Please return only the lines from the one showing "This screenshot has width=1260, height=801." to the end of the entries, keeping both ends and dropping every picture.

----------------------------------------

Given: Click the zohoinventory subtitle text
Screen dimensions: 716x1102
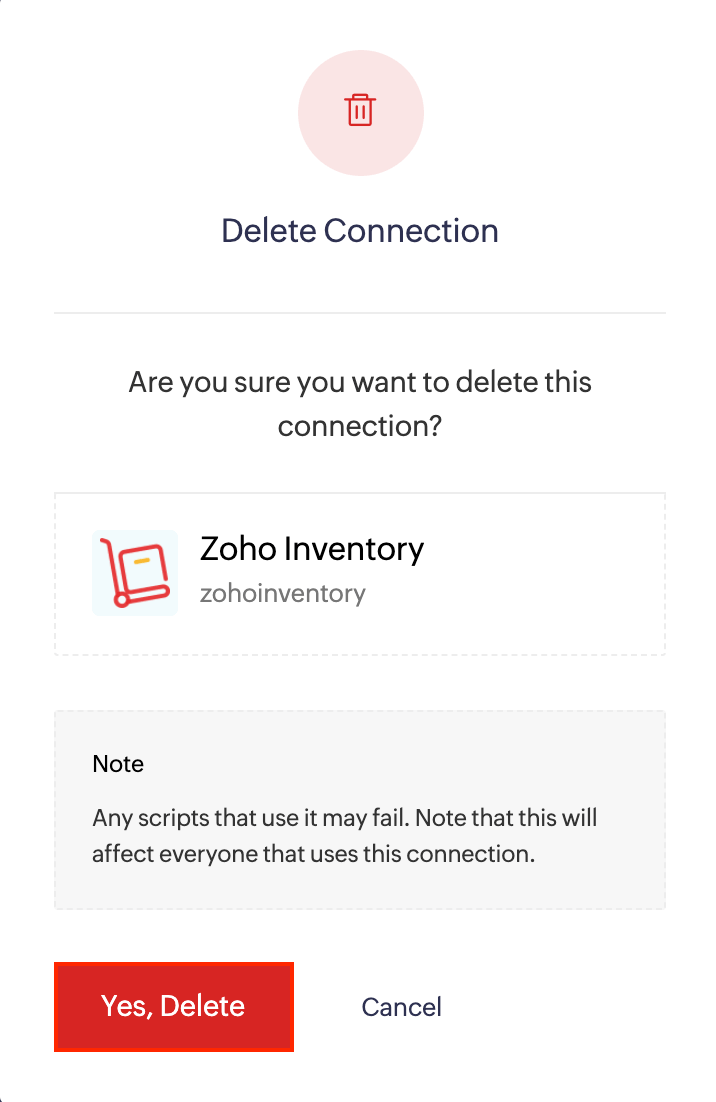Looking at the screenshot, I should pyautogui.click(x=283, y=593).
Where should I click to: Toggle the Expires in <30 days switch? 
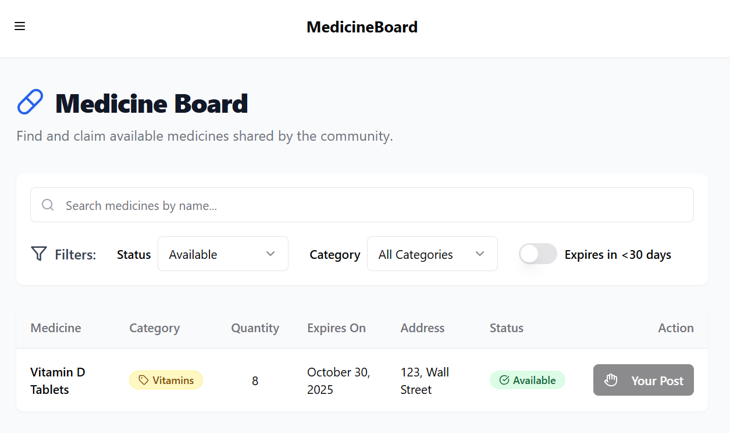coord(538,254)
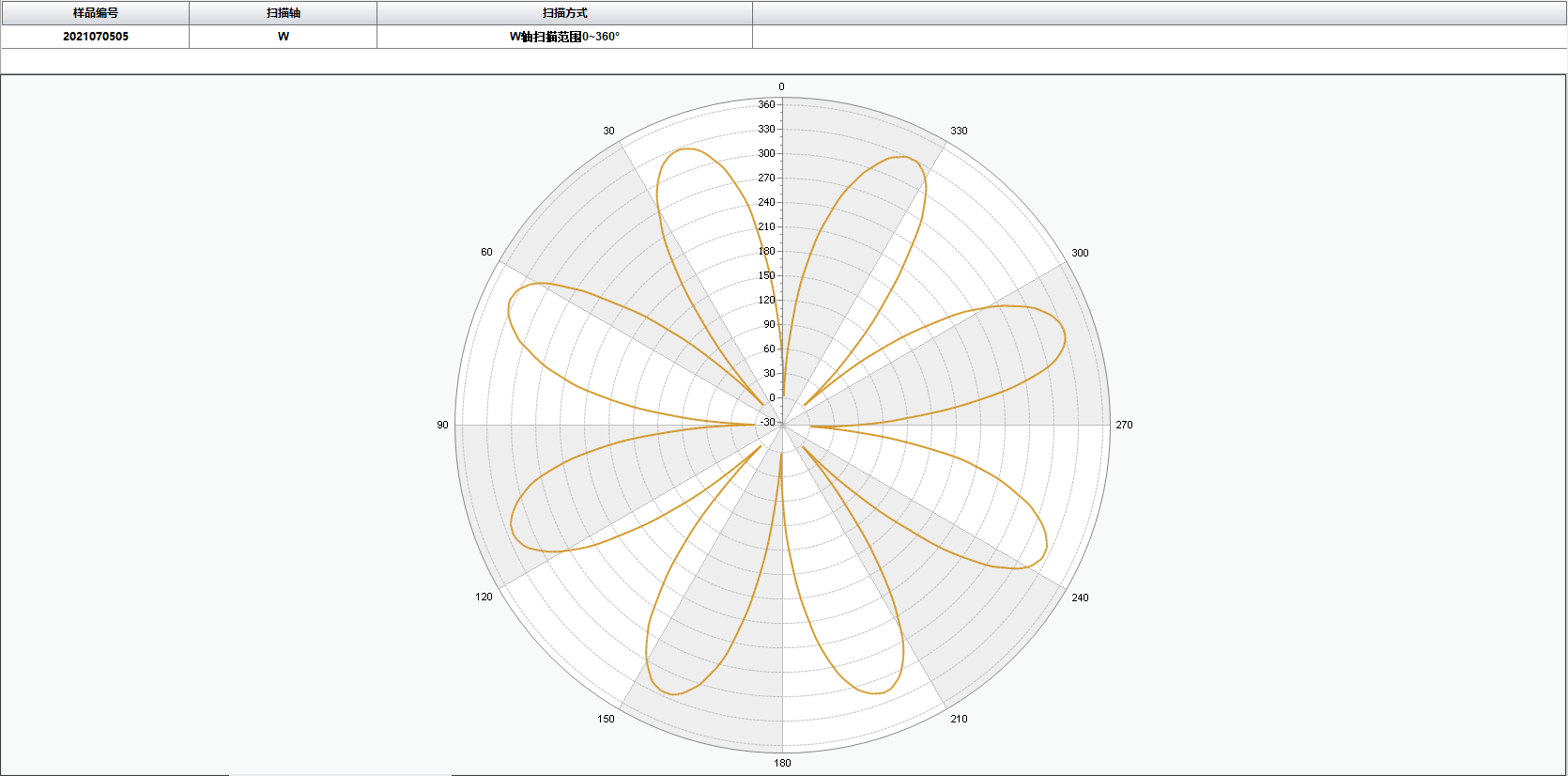This screenshot has width=1568, height=776.
Task: Click the 300 degree angle label on the polar chart
Action: click(1080, 253)
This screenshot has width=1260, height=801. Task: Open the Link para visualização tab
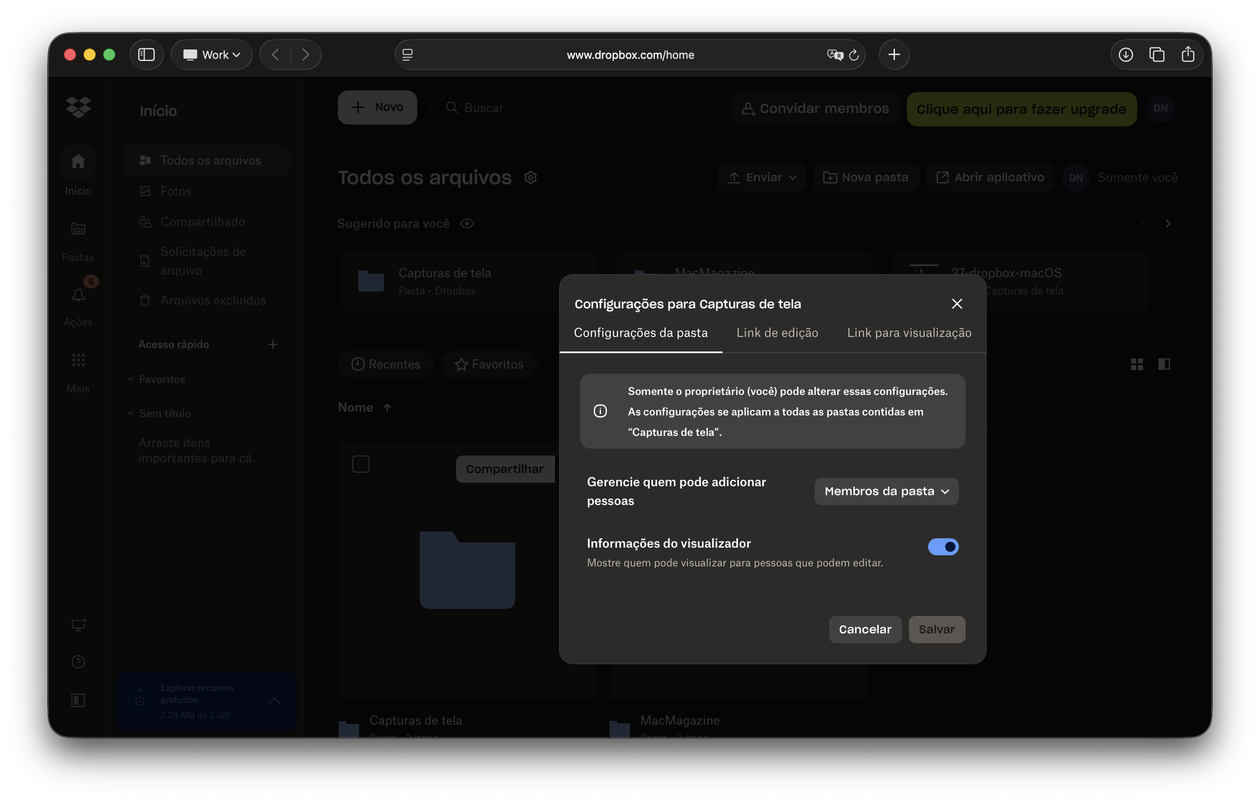908,332
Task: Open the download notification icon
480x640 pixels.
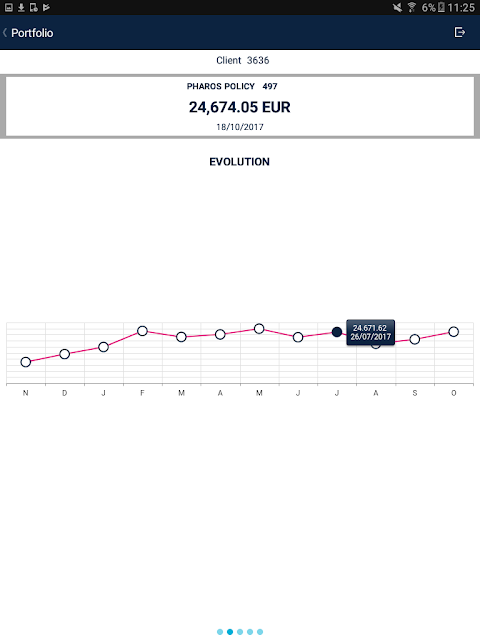Action: tap(21, 7)
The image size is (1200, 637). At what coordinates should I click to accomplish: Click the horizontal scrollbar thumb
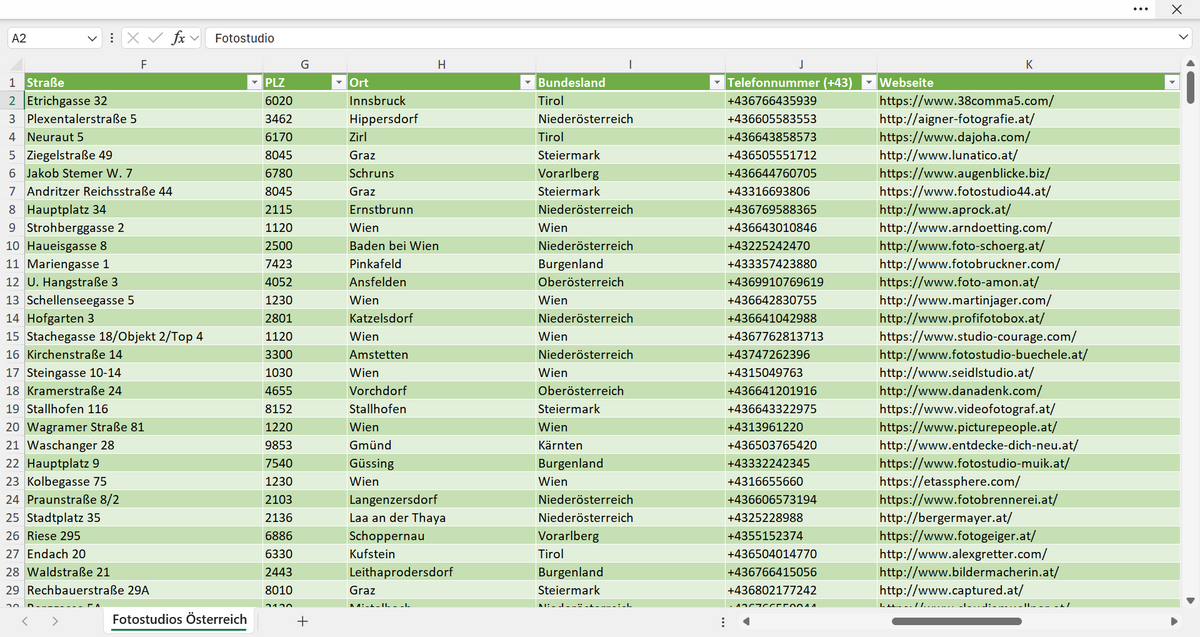956,621
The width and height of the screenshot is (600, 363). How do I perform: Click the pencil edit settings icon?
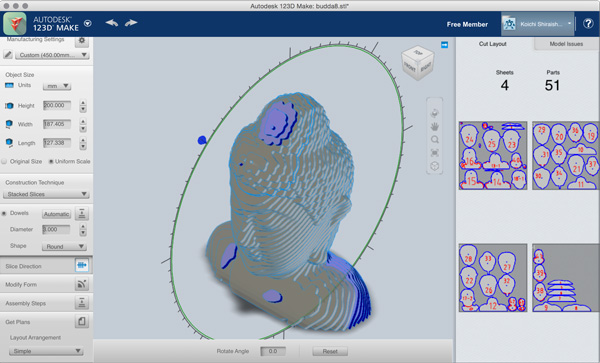(x=8, y=55)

----------------------------------------

- **ANSWER TO THIS EXERCISE**
This screenshot has width=1260, height=801. Task: Open the Link para visualização tab
908,332
Task: Open the download notification icon
480x640 pixels.
Action: tap(21, 7)
The image size is (1200, 637). At what coordinates should I click to accomplish: Click the horizontal scrollbar thumb
956,621
The width and height of the screenshot is (600, 363). How do I perform: Click the pencil edit settings icon?
(x=8, y=55)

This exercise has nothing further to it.